### TEXT UNDER STUDY
Bunninadden is a Gaelic Athletic Association club based in the south of the county, comprising the parish of Bunninadden in County Sligo, Ireland.

The club was founded in 1886 by Andrew Marren and John O’Dowd.

James Kearins led Bunninadden to a 1999 league title and then to the 2000 Sligo Senior Football Championship title, the club's first for more than eight decades, before being appointed manager of the Sligo county team in 2003.

In 2000, Bunninadden win the Sligo Senior Football Championship and Owen B Hunt cup for the second time in 109 years beating Coolera/Strandhill with a last minute Padraig Doohan goal, themselves almost a century without a senior title. With James Kerins at the helm backed by Richard Brennan and John Spellman the clubs first senior title in living memory was a fantastic occasion and a testament to many years of hard work by countless club members over the years.

In the same year the club won Minor and U-16 titles and as the club announced itself as a new force in Sligo club football.

### RECORDED INFORMATION
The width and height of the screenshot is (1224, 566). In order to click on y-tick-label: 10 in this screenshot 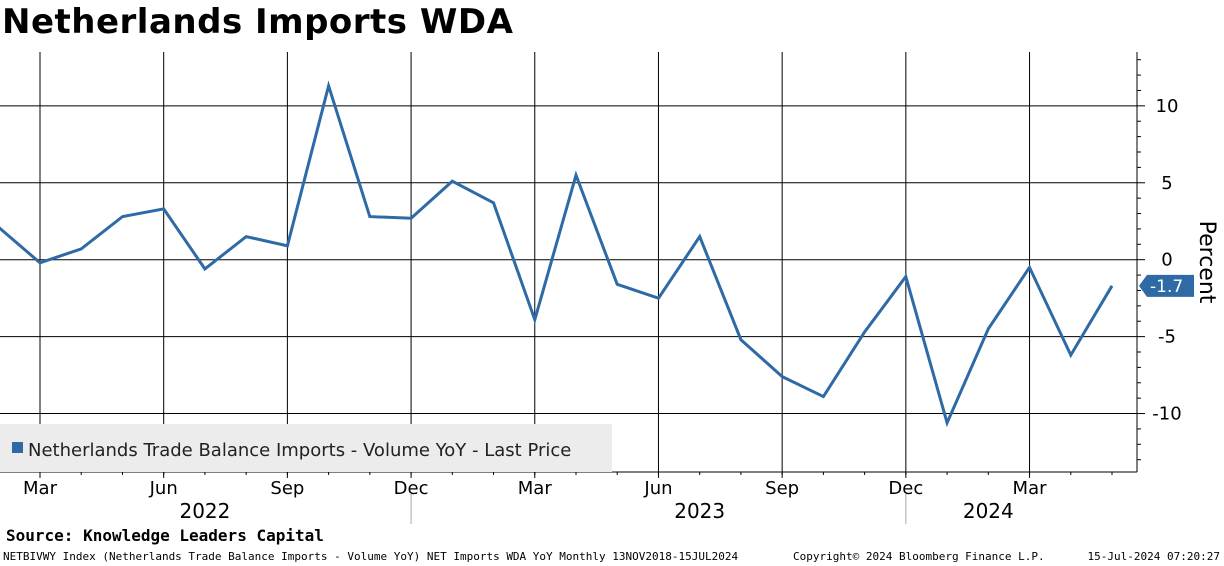, I will do `click(1168, 106)`.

### TASK ITEM A
Give every four-digit year in the Bunninadden club history, in the order they first appear.
### TASK ITEM B
Carry the Bunninadden club history forward from its final sentence.
The listing has no connection to the Bunninadden club history.

### RESPONSE AREA A
1886, 1999, 2000, 2003

### RESPONSE AREA B
In 2006 Bunninadden returned to the County Final stage are defeating rivals Eastern Harps in a thrilling one point game in the semi final. The final was an all south Sligo affair against neighbours Curry in what was one of the most memorable senior finals in memory. It certainly was a game of two halves with Bunninadden going in at half time with a 6 point lead, but ended up losing 1-15 to 2-9.

2008 was a mixed year, on the underage field Bunninadden claimed 4 titles and done the double in the Minor. Unfortunately the seniors did not preform as well and were relegated to Intermediate along with Geevagh and Drumcliffe/Rosses Point Point.

The Juniors also managed to regain the Junior crown last won in 2003.

In 2009 Bunninadden reached its first ever Connacht final, although it was not on the football field but through the means of Scór. The music group came second in a tie beak losing out to the All-Ireland Champions Corofin.

In late June work commenced on the new dressing rooms at Bunninadden Community Park.

The club reached the intermediate final in 2009 against Geevagh. Leading as the clocked ticked down we were agonisingly beaten by a last minute Geevagh goal and missed out on an immediate return to senior football 1-08 to 1-07. The following 2 campaigns 2010 and 2011 both ended in disappointment at the semi-final stage against Drumcliffe.

In 2012 with Gerry Perry now at the helm St Pats would provide the opposition at the semi final stage and this time we would not be denied cruising home to book a final spot against our now familiar foe  Drumcliffe–Rosses Point. Under the lights in Tourlestrane for the first ever flood lit final we prevailed in a low scoring encounter 1-07 to 0-06 to claim a first ever intermediate title for the club.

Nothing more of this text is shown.